7.Final Fantasy Tactics (1998)
The idea of a tactical-based role-playing game ran over with great success in this title. The game returned back to its 32-bit roots but combined it with 3D isometric battlefields, rendering a whole new style the franchise hasn’t yet seen, along with an unforgettable class system. Tactics take place in the Kingdom of Ivalice, which is in the midst of an internal struggle following a 50-year long war and the death of the King resulting in a power vacuum.
The game received a retelling in 2007 with the release of Final Fantasy Tactics: The War of the Lions, on the PSP.
8. Final Fantasy IV (1991)
Originally released as “Final Fantasy II” in North America, the fourth installment in the franchise can be considered responsible for the series’ subsequent success. Many of the elements it introduced became staples for future titles, such as its active time battle system, and its standard class designation for all its main characters. The game also brought a certain depth to the characters that the franchise hasn’t yet experimented with, following the story of a Dark Knight Cecil. Cecil feels he has lost his humanity for following unjust orders by his king and starts a quest for redemption to undo the evil he had a hand in causing.
9. Final Fantasy III (2006)
Despite the original title being released on the Famicon in 1990, Western players would have to wait 16 years before it was finally released in a 3D remake for the Nintendo DS. The game puts players in control of four Light Warriors who set out on a quest to save the world.

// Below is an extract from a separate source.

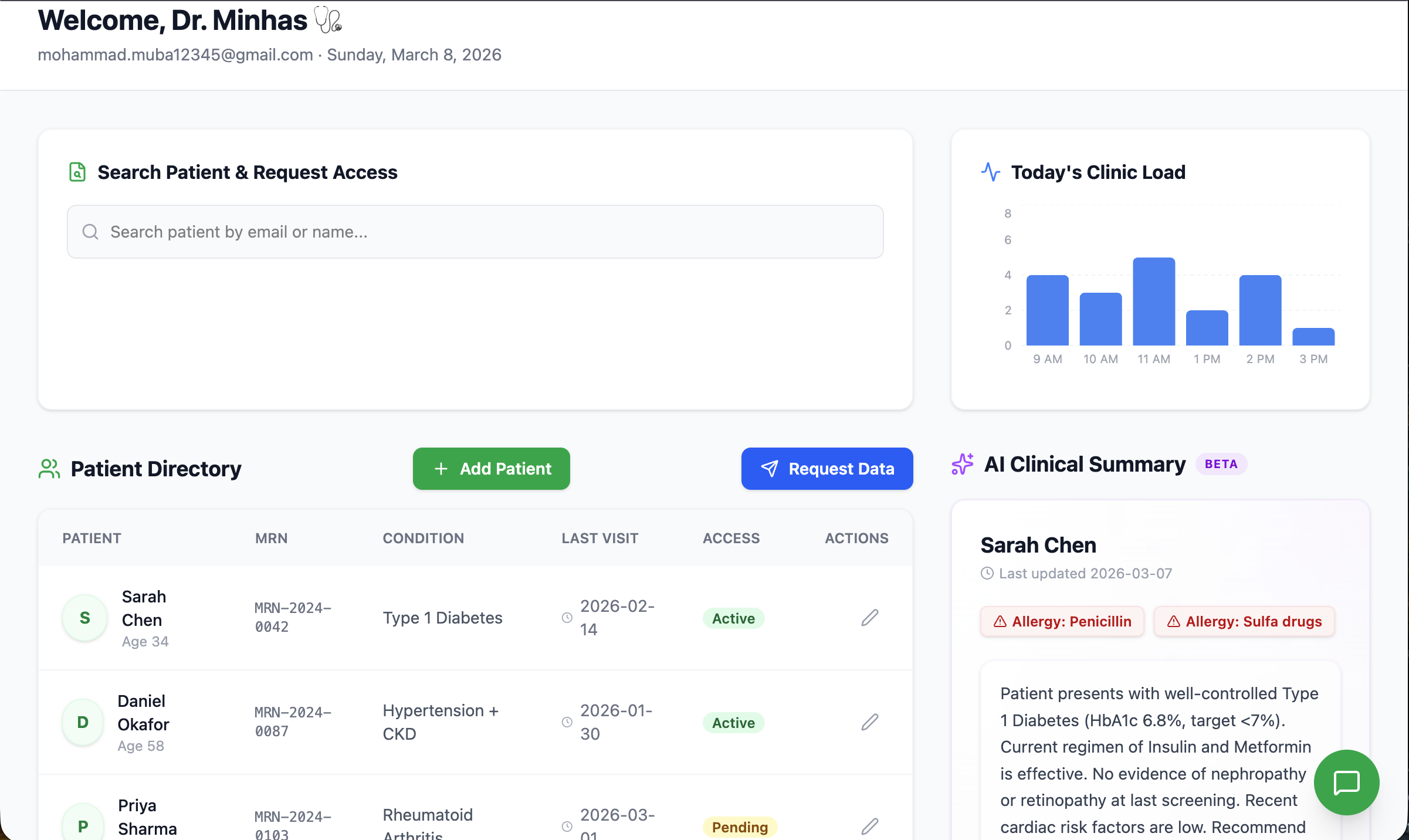Screen dimensions: 1409x840
Task: Select the 3 PM bar in chart
Action: (1313, 337)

Just your generic Final Fantasy story arc, but the game makes up for this with the introduction of a Job system, with a choice of 23 jobs for each party member, unlocking potentially unlimited party customizations.
10. Final Fantasy XIII (2010)
Despite being a game that brought the franchise into HD, it gave us a strong female lead character in the form of Lightning. The game introduces players to the world of Cocoon and the oppressive government, The Sanctum, who are at constant war with the Land Pulse below. Our heroes find themselves being forced to fight for the opposing side, after being branded as traitors.
This title later went on to spawn two sequels and they weren’t as good as this game. But to be frank, this one barely squeaked, it’s way onto the list, thanks to issues with its combat system and extremely linear gameplay.